SUPPLIED TEXT:
NEUMANN, KARL FRIEDRICH (1793–1870), German orientalist, was born, under the name of Bamberger, at Reichsmannsdorf, near Bamberg, on the 28th of December 1793. He studied philosophy and philology at Heidelberg, Munich and Göttingen, became a convert to Protestantism and took the name of Neumann. From 1822 to 1825 he was a teacher at Spires; then he learned Armenian in Venice and visited Paris and London. In 1829 he went to China, where he studied the language and amassed a large library of valuable books and manuscripts. These, about 12,000 in number, he presented to the royal library at Munich. Returning to Germany in 1831 Neumann was made professor of Armenian and Chinese in the university of Munich. He held this position until 1852, when, owing to his pronounced revolutionary opinions, he was removed from his chair. Ten years later he settled in Berlin, where he died on the 17th of March 1870.

Neumann's leisure time after his enforced retirement was occupied in historical studies, and besides his Geschichte des englischen Reichs in Asien (Leipzig, 1851), he wrote a history of the United States of America, Geschichte der Vereinigten Staaten von Amerika (Berlin, 1863-1866). His other works include Versuch einer Geschichte der armenischen Literatur (Leipzig, 1836); Die Völker des südlichen Russland (1846, and again 1855); and Geschichte des englisch-chinesischen Kriegs (1846, and again 1855). He also issued some translations from Chinese and Armenian: Catechism of the Shamans (1831); Vahram’s Chronicle of the Armenian Kingdom in Cilicia (1831) and History of the Pirates in the China Sea (1831). The journal of the Royal Asiatic Society (London, 1871) contains a full list of his works.


NEUMAYR, MELCHIOR (1845–1890), German palaeontologist, was born at Munich on the 24th of October 1845, the son of Max von Neumayr, a Bavarian Minister of State. He was educated in the University of Munich, and completed his studies at Heidelberg, where he graduated Ph.D. After some experience in field-geology under C. W. von Gümbel he joined the Austrian geological survey in 1868. Four years later he returned to Heidelberg, but in 1873 he was appointed professor of palaeontology in Vienna, and occupied this post until his death on the 29th of January 1890. His more detailed researches related to the Jurassic and Cretaceous Ammonites and to the Tertiary freshwater mollusca; and in these studies he sought to trace the descent of the species. He dealt also with the zones of climate during the Jurassic and Cretaceous periods, and endeavoured to show that the equatorial marine fauna differed from that of the two temperate zones, and the latter from that of the arctic zone, much as the faunas of similar zones differ from each other in the present day; see his “Über klimatische Zonen während der Jura und Kreidezeit” (Denkschr. K. Akad. Wiss. Wien, 1883); he was author also of Erdgeschichte (2 vols, 1887); and Die Stämme des Thierreiches (vol. 1 only, 1889).

DATA EXCERPT:

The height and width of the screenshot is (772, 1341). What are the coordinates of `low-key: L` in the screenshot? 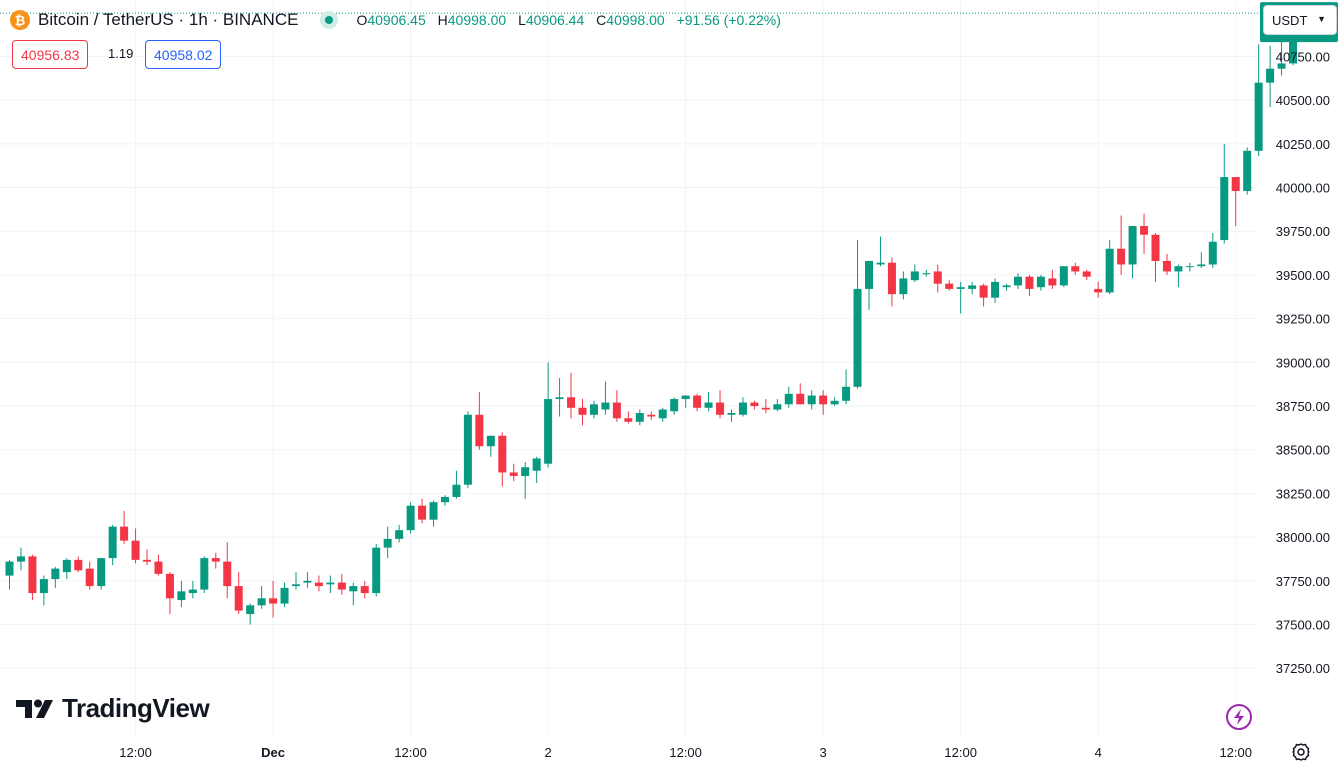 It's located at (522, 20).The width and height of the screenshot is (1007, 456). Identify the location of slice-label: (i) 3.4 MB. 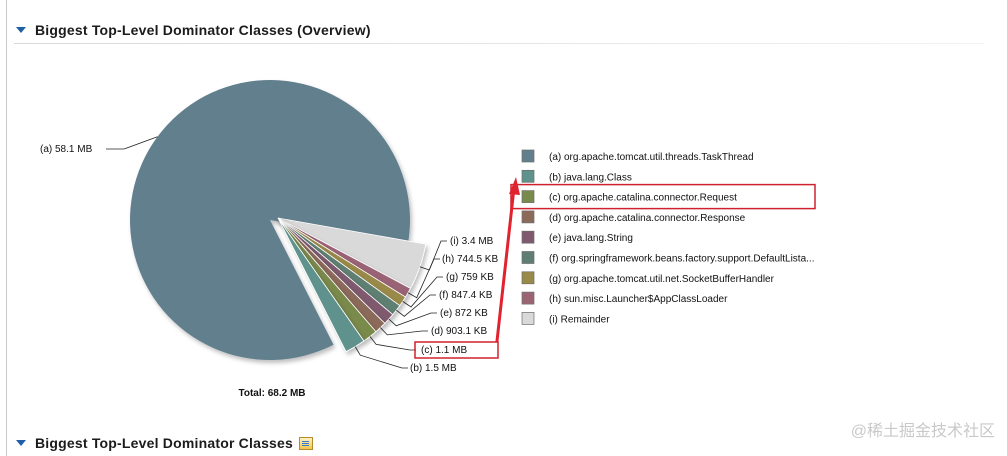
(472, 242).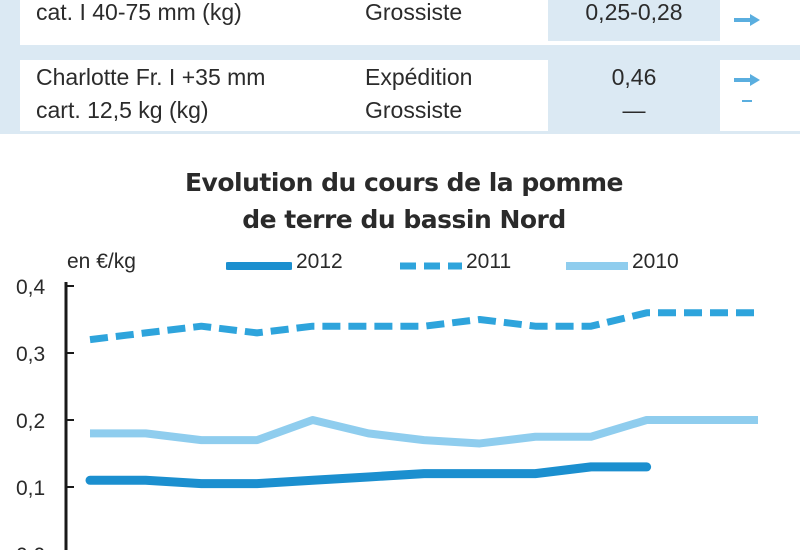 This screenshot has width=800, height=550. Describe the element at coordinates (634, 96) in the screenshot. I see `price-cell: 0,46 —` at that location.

DIRECTIONS: Could you carry the encyclopedia entries on Neumann and Neumayr further, picking up right after their final sentence? The listing plays no part in what you need to do.

RESPONSE BOX:
Obituary by Dr W. T. Blanford in Quart. Journ. Geol. Soc. (1890).


NEUMÜNSTER, a town of Germany, in the Prussian province of Schleswig-Holstein, lies on both banks of the small river Schwale, in the basin of the Stör, 40 m. N. of Altona-Hamburg by rail, and at the junction of lines to Kiel, Vamdrup (Denmark) and Tönning. Pop. (1905) 31,347. It has an Evangelical and a Roman Catholic church and several schools. It is, after Altona, the most important industrial town in the province, and contains extensive cloth-factories, besides manufactories of leather, cotton, wadding, carpets, paper, machinery, beer and sweetmeats. Its trade is also brisk. The name, which was originally Wipendorp, is derived from an Augustine monastery, founded in 1130 by Vicelin, the apostle of Holstein, and is mentioned as “novum monasterium” in a document of 1136. Its industrial importance began in the 17th century, when the cloth-workers of Segeberg, a town to the south-east, migrated to it. It became a town in 1870.

See Kirmis, Geschichte der Stadt Neumünster (1900); and Dittmann, Aus dem alten Neumünster (1879).


NEUNKIRCHEN, or Ober-Neunkirchen, a town of Germany, in the Prussian Rhine province, on the Blies, 12 m. N.W. of Saarbrücken by rail. Pop. (1905) 32,358, consisting almost equally of Protestants and Roman Catholics. It contains two Gothic Evangelical and a Romanesque Roman Catholic church, several schools, and a monument to Freiherr von Stumm (d. 1901), a former owner of the iron-works here. The principal industrial establishment is a huge iron-foundry, employing upwards of 4800 hands, and producing about 320,000 tons of pig-iron per annum; and there are also boiler-works, saw-mills, soap manufactories and a brewery. Around the town are important coal mines from which about 21/2 million tons of coal are raised annually. The castle built in 1570 was destroyed in 1797, and is now a ruin. The town is first mentioned in 1280, and became important industrially during the 18th century.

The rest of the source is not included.